A last door was opened and we moved out onto the damp earth at the beginning of the infernal landscape.

‘Hey, shoes,’ I said, as my feet sank into the mud.

‘Screw shoes,’ the guard behind me said. ‘You see any humans wearing footwear in those paintings?’

This wasn’t the time or place for a discussion about realism in art. The staves were tossed a few yards in front of us.

‘Follow your noses,’ said another guard.

I felt the plastic shackles fall from my wrists. By the time I had picked up my wooden weapons, the door had clanged shut behind the guards. I looked over at Sara. She was rolling up the sleeves of her camouflage jacket. She drew one of them across her forehead. I noticed how thin her forearms were. Surely she hadn’t given up the daily sessions in the gym that she had started in London.

‘Any idea where we should head?’ she asked, peering ahead.

Loud barking broke out to the right. I listened and thought I could make out three dogs. Either Caesar had a couple of friends or Cerberus was lying in wait for us.

‘Let’s go to the left,’ I said.

‘Why not? Capitalism’s dead and buried, after all.’

I raised an eyebrow and set off through the mud, glancing up at the figures on the viewing platform where we had been.

‘See you at the far side,’ I shouted. That provoked raucous laughter. Screw them, I wasn’t giving up without a fight.
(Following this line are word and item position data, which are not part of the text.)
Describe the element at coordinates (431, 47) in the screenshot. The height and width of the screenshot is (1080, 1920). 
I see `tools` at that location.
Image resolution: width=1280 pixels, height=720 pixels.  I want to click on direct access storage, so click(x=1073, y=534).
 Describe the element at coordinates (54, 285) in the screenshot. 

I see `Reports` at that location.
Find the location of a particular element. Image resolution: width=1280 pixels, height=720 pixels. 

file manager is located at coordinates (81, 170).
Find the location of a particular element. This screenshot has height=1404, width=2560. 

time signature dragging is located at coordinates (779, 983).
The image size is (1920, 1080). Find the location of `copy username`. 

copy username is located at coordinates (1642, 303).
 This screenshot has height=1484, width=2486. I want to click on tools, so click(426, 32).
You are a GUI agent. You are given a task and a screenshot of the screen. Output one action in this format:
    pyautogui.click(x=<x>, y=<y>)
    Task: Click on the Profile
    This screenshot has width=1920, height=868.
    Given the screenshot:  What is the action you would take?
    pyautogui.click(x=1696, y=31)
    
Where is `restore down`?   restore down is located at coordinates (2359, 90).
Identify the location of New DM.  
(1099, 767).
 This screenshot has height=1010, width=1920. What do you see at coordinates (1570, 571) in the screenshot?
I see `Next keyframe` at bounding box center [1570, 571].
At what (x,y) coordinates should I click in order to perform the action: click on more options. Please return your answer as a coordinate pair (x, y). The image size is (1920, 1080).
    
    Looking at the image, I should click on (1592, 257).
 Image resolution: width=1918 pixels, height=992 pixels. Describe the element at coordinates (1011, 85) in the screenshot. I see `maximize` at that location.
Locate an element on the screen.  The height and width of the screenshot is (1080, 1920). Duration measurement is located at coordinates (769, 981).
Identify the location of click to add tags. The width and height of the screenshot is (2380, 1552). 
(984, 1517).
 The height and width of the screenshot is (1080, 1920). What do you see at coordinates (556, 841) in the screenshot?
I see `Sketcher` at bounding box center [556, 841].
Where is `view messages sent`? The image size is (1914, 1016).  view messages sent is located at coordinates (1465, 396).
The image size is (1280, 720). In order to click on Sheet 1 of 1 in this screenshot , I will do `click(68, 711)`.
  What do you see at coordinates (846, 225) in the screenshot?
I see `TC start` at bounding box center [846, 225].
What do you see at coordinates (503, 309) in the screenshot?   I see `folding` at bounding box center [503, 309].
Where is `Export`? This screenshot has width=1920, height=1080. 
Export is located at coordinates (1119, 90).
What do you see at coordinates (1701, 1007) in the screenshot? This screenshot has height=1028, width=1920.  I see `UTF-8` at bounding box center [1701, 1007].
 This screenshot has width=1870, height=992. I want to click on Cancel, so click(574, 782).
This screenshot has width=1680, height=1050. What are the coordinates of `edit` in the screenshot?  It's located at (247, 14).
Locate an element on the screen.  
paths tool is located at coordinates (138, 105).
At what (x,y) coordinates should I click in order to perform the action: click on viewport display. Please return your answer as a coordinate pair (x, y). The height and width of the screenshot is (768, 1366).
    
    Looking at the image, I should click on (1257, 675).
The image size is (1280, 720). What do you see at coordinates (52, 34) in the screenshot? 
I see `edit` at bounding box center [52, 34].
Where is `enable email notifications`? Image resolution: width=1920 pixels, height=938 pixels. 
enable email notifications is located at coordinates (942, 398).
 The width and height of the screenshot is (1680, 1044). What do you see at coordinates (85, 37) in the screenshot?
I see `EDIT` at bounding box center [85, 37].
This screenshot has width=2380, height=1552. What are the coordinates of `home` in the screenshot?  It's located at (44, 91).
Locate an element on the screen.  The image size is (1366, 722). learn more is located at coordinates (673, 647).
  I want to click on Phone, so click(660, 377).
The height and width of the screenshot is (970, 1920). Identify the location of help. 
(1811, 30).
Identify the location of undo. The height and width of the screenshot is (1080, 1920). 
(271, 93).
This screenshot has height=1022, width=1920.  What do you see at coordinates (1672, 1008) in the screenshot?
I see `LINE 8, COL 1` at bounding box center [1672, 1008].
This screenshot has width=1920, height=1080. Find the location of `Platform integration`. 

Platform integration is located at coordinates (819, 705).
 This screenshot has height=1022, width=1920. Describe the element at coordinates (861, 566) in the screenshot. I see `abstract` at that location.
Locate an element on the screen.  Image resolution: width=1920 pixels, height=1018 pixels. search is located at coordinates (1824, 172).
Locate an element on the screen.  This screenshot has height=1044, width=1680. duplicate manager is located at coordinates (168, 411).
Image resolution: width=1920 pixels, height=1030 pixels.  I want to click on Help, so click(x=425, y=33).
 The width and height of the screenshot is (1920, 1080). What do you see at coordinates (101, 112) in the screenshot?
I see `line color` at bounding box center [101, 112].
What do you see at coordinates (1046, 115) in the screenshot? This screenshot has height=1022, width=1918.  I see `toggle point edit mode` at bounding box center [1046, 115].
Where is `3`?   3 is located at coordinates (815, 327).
As we approached the first pair of buildings, I saw a long spear wave above the roof and heard muffled commands.

We were expected.

Thirty-One

Rudi Crane was in Hercules-1, the company Learjet, en route to New York’s La Guardia airport. He was working at his computer, running an eye over the balance sheets from the various divisions. He was gratified to see that activities in the Far East were coming in above projected earnings, while the Middle East was running at its usual excellent levels. Even domestic business was up, proving that some things really were recession-proof. Private security was expanding at a rate that surprised many, but not Crane. It had been obvious to him for years that an economic crash would increase the gap between rich and poor, giving Hercules a golden opportunity to ensure that customers felt safe in their gated communities, places of work and country clubs. Investments that he’d made years ago were now bearing fruit-for which, as always, the Lord was to be thanked.